Metro rushes to repair communications meltdown
Wednesday, November 4, 2009; 12:30 PM
Staggered by an early morning meltdown of its communications network, Metro is rushing to repair problems that crippled the farebox system on some buses, silenced subway public announcements, froze the transit agency's Web site and blocked some riders from using debit cards.
Angela Gates, a Metro spokeswoman, said it was uncertain whether everything could be resolved before evening rush hour. The system-wide malfunction began at 2:45 a.m. when a power failure stalled a data center computer at Metro headquarters in Northwest Washington, she said.
Despite delays caused by the problems, Metro buses and trains continued to deliver passengers to their destinations. In cases where bus fareboxes malfunctioned, passengers were allowed to ride for free.
"At this point we're working to resolve the situation as fast as possible, but I can't say when everything will come back" online, Gates said. Some services -- the Metro Web site, for example -- already are functioning again, she said.
By late this morning Metro reported that fareboxes were back in service and two-way radio communication with bus drivers had been restored. Reservation and dispatch systems for MetroAccess, as well as that system's call center and online reservation service, had returned to normal, Metro said.
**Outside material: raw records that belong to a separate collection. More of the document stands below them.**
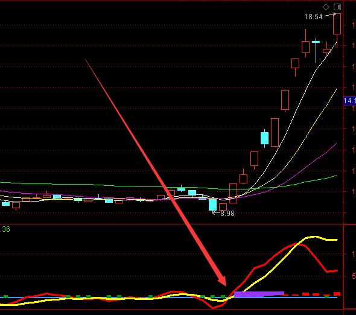
Task: Click the green .36 indicator value
Action: coord(5,229)
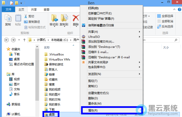Expand the UltraISO submenu arrow
182x117 pixels.
coord(139,37)
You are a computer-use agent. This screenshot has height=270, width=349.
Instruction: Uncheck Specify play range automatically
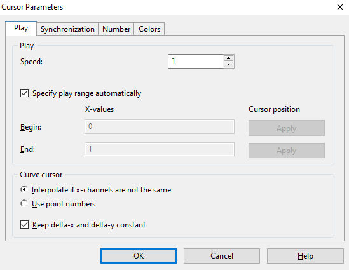coord(25,93)
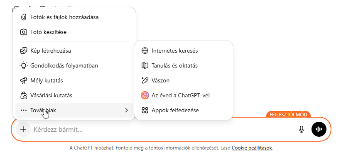341x152 pixels.
Task: Expand the Továbbiak submenu chevron arrow
Action: point(127,110)
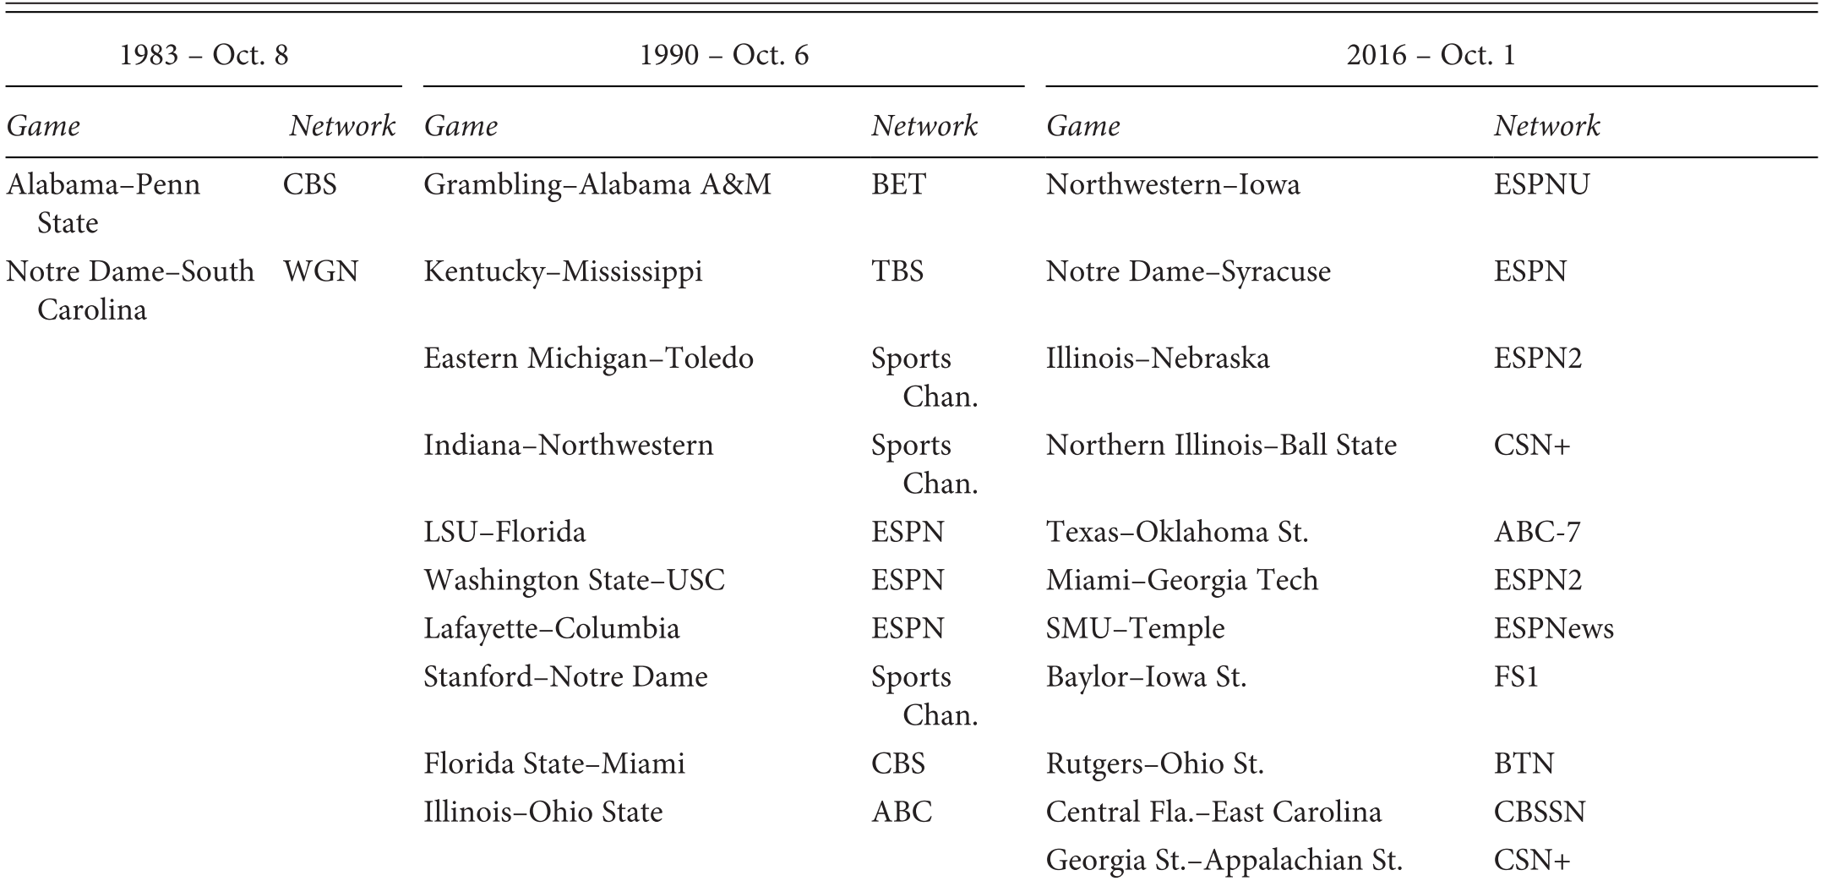Click the Texas–Oklahoma St. game
Image resolution: width=1821 pixels, height=881 pixels.
coord(1177,532)
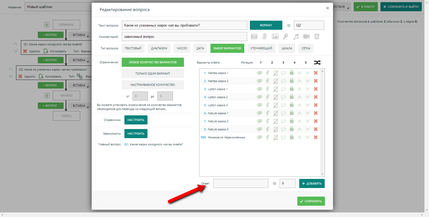The height and width of the screenshot is (217, 429).
Task: Click the shuffle rotation icon
Action: pyautogui.click(x=317, y=62)
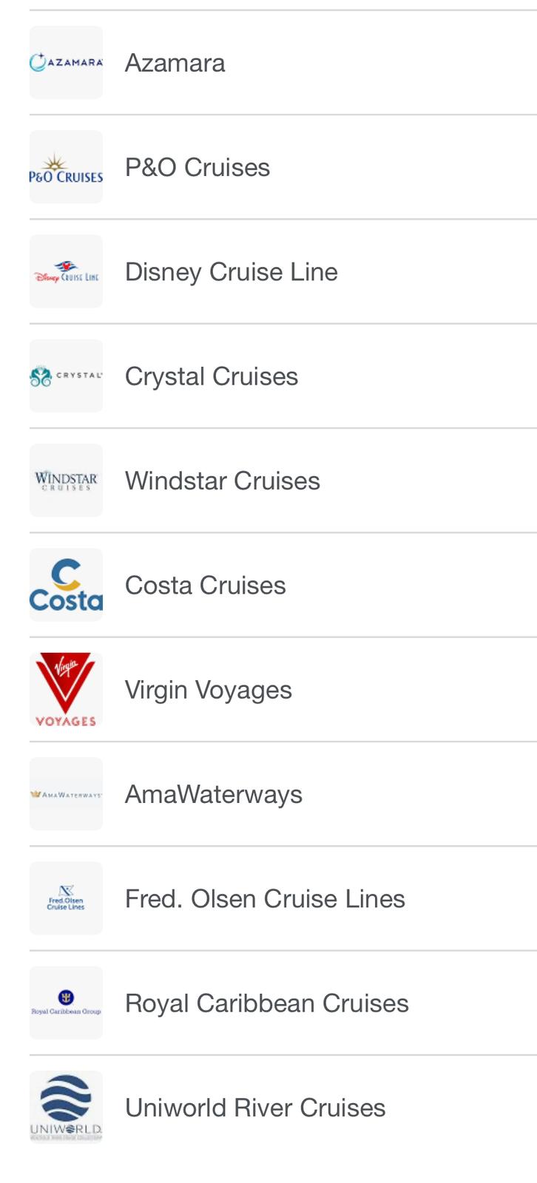Tap the Crystal Cruises logo icon
The width and height of the screenshot is (537, 1183).
66,376
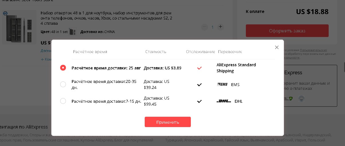The image size is (345, 146).
Task: Increase item quantity with plus button
Action: [x=220, y=27]
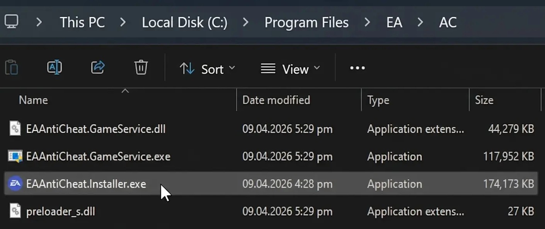Click the PC monitor icon in address bar
The height and width of the screenshot is (229, 545).
tap(12, 21)
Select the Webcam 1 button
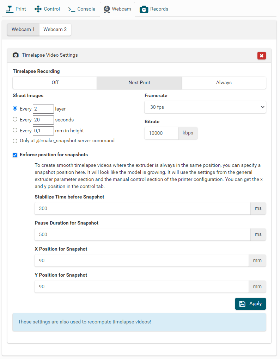The width and height of the screenshot is (280, 359). 23,30
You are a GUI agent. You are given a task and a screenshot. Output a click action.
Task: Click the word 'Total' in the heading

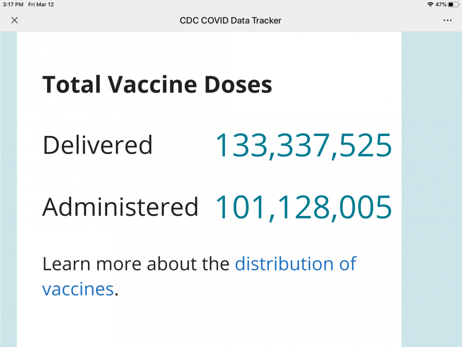pos(72,85)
The following systems are not functioning:
The "Next Bus" system, where riders can call a phone number or check online to see when the next Metrobus is due at a given bus stop, continued to be out of service. Debit cards will not work in Farecard machines, though credit cards can be used to add up to $20 in value to SmarTrip cards.
The public address system inside of Metrorail stations also is not working.
"I've been here four or five years," Gates said, "and while we've had some problems, I don't recall all of the systems going down at once."